§ **ACTIVITY**
Return all of the entries exactly, but do not include the pictures.

################

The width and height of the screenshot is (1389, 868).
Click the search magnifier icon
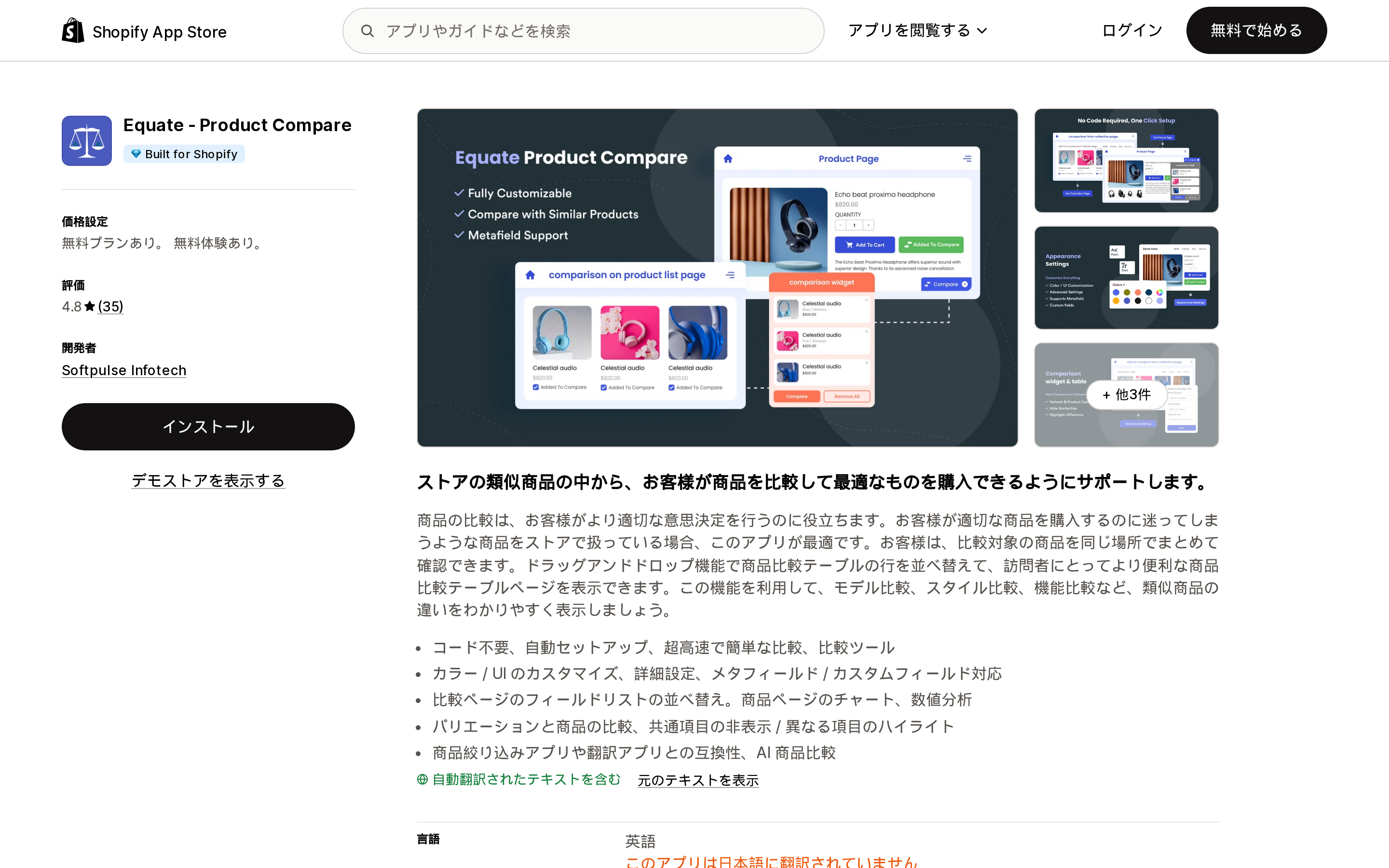(368, 31)
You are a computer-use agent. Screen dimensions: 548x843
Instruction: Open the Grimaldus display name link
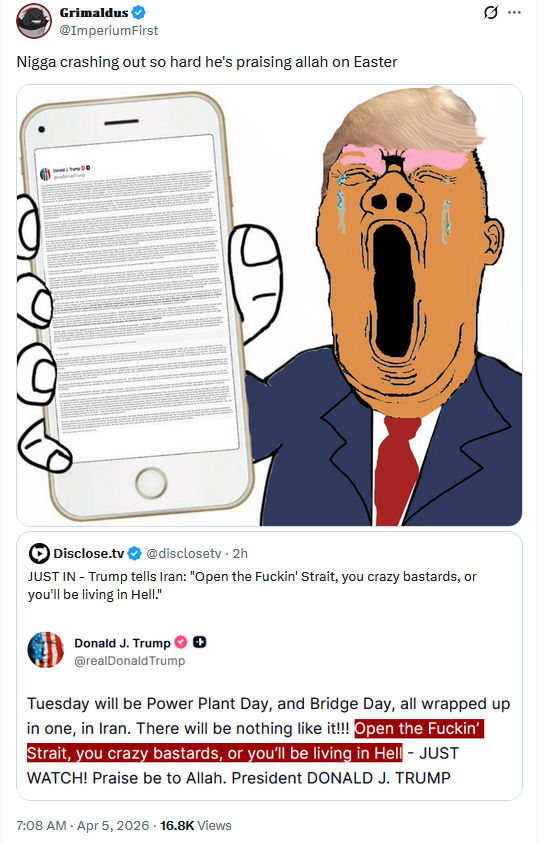(94, 12)
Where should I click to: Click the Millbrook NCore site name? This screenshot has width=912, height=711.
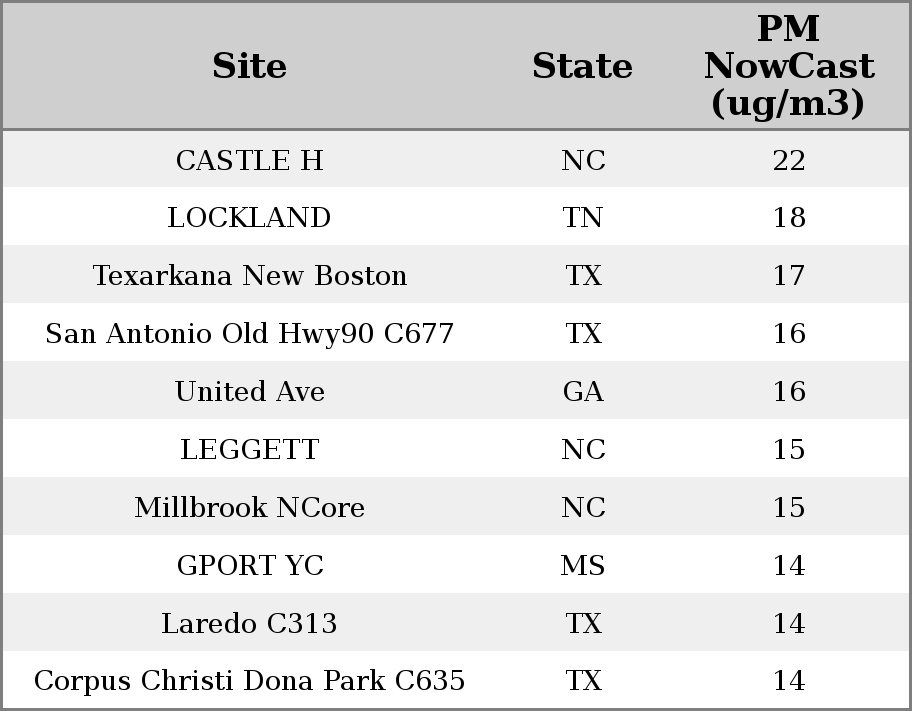(x=250, y=507)
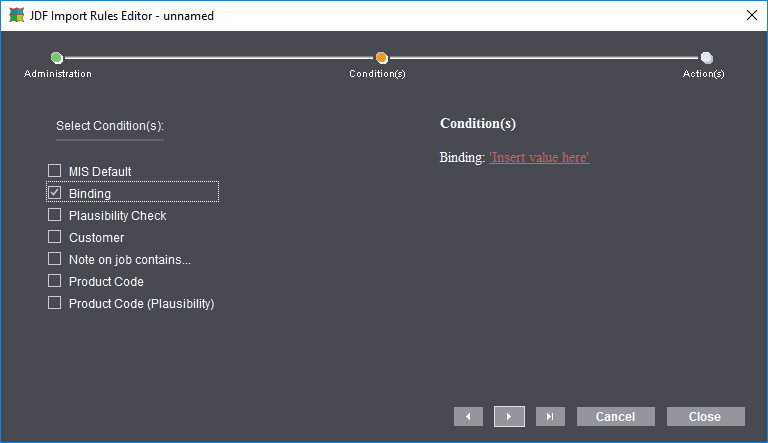Check the Note on job contains option
The width and height of the screenshot is (768, 443).
[55, 259]
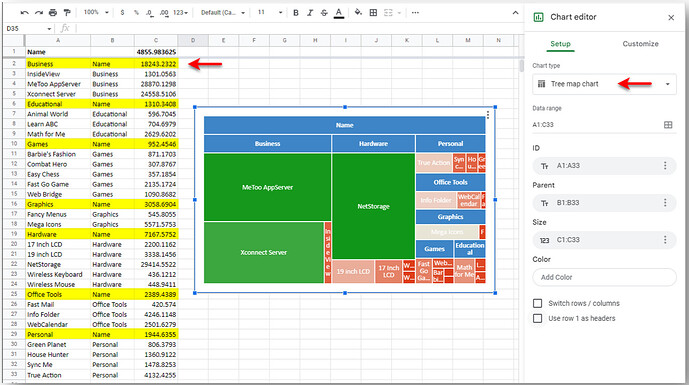
Task: Toggle Italic formatting
Action: pos(310,13)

################

§ **RESULT OF THE TASK**
The width and height of the screenshot is (1389, 868).
Click the search magnifier icon
(368, 31)
You are a computer-use agent. Screen dimensions: 548x843
Instruction: Open the Grimaldus display name link
(94, 12)
Where should I click to: Click the Millbrook NCore site name? This screenshot has width=912, height=711.
(x=250, y=507)
Check the Note on job contains option
The width and height of the screenshot is (768, 443).
[55, 259]
Task: Toggle Italic formatting
Action: pos(310,13)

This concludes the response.